Die Mobilcom-Aktie war am Montagvormittag innerhalb weniger Minuten unter enormen Abgabedruck geraten. An der Börse hieß es, dass große Stückzahlen verkauft wurden. Allerdings stuften viele Börsianer die Gerüchte als nicht besonders realistisch ein. Nach dem Dementi des Unternehmens hat der Verkaufsdruck auf die Aktie allerdings wieder nachgelassen. Gegen 16.30 Uhr MESZ lag die Aktie mit 12,45 Euro knapp 2,6 Prozent im Minus. Der starke Kursrückgang zeigte die gereizte Verfassung des Marktes, die Anleger sind völlig verunsichert. Gegenüber Höchstständen im März vergangenen Jahres mit zeitweise rund 210 Euro hat die MobilCom-Aktie rund 95 Prozent an Wert verloren.

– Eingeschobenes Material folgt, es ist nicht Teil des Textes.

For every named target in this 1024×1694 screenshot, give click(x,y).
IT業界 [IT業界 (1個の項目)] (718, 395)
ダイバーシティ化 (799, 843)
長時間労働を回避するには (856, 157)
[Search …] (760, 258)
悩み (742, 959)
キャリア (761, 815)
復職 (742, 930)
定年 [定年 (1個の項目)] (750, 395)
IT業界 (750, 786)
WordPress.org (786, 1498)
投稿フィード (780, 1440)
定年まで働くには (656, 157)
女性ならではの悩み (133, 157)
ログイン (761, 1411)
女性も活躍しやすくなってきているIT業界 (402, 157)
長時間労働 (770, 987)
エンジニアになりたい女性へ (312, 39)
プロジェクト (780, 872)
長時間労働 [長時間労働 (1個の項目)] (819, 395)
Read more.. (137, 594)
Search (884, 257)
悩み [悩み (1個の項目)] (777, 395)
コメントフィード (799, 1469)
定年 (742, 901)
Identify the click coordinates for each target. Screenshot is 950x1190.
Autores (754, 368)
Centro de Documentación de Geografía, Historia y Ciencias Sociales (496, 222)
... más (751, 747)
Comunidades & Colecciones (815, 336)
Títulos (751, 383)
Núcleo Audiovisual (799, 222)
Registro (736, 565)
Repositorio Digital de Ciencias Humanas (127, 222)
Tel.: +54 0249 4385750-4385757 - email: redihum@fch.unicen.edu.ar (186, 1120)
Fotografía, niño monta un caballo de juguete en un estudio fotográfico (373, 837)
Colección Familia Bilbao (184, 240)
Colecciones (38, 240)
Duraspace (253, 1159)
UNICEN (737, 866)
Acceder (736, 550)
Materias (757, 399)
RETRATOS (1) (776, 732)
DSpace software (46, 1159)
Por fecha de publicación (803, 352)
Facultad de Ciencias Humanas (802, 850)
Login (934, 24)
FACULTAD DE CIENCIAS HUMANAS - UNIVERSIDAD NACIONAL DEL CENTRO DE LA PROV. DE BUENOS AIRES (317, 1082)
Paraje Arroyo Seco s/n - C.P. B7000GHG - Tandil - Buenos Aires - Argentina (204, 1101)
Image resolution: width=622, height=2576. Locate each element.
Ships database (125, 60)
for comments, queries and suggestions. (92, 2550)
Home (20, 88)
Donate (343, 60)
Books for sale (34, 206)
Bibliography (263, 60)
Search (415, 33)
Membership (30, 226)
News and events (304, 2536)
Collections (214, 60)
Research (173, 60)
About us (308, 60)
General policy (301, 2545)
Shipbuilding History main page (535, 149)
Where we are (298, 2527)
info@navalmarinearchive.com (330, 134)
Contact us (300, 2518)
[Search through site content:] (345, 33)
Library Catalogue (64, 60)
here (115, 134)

Pionier auch beim UMTS-Standard

Mobilcom war 1997 als eines der ersten Unternehmen an den Neuen Markt gegangen und damals von Investoren wie ein Star des gerade erst neu aufgebauten Wachstumssegments gefeiert worden. Im vergangenen Sommer ersteigerte MobilCom als einer von sechs Lizenznehmern mit der France Telecom, die mit 28,5 Prozent an dem Büdelsdorfer Telekommunikationsunternehmen beteiligt ist, eine der begehrten UMTS-Lizenzen für multimediale Angebote über das Handy. Die weiteren Lizenzinhaber sind Vodafone D2, T-Mobile, Viag Interkom , E-Plus und Telefonica/Sonera. Zusammen hatten die sechs knapp 100 Milliarden Mark an den Bund überwiesen.

Mehr Partner im Boot

Wegen der Finanzierungskosten wird seither in der Branche nach Kooperationsmöglichkeiten gesucht, um die Kosten für den UMTS-Netzaufbau zu senken. Darüber führt MobilCom nach früheren Angaben aussichtsreiche Gespräche mit E-Plus, Viag und dem unter dem Namen 3G operierenden Konsortium aus Telefonica und Sonera. Zugleich waren die durch Kredite finanzierten Lizenzkosten aber immer wieder auch Anlass für Spekulationen über die Finanzsituation des Büdelsdorfer Unternehmens, die an der Börse mit teils heftigen Kursausschlägen quittiert wurden. Die gesamte Branche leidet seit der Lizenzversteigerung zudem unter einer großen Unsicherheit der Investoren über die Zukunftsaussichten für die dritte Mobilfunkgeneration.

France Telecom besitzt ab 2003 die Möglichkeit, weitere Anteile hinzuzukaufen und damit die Mehrheit an der Mobilcom AG zu übernehmen.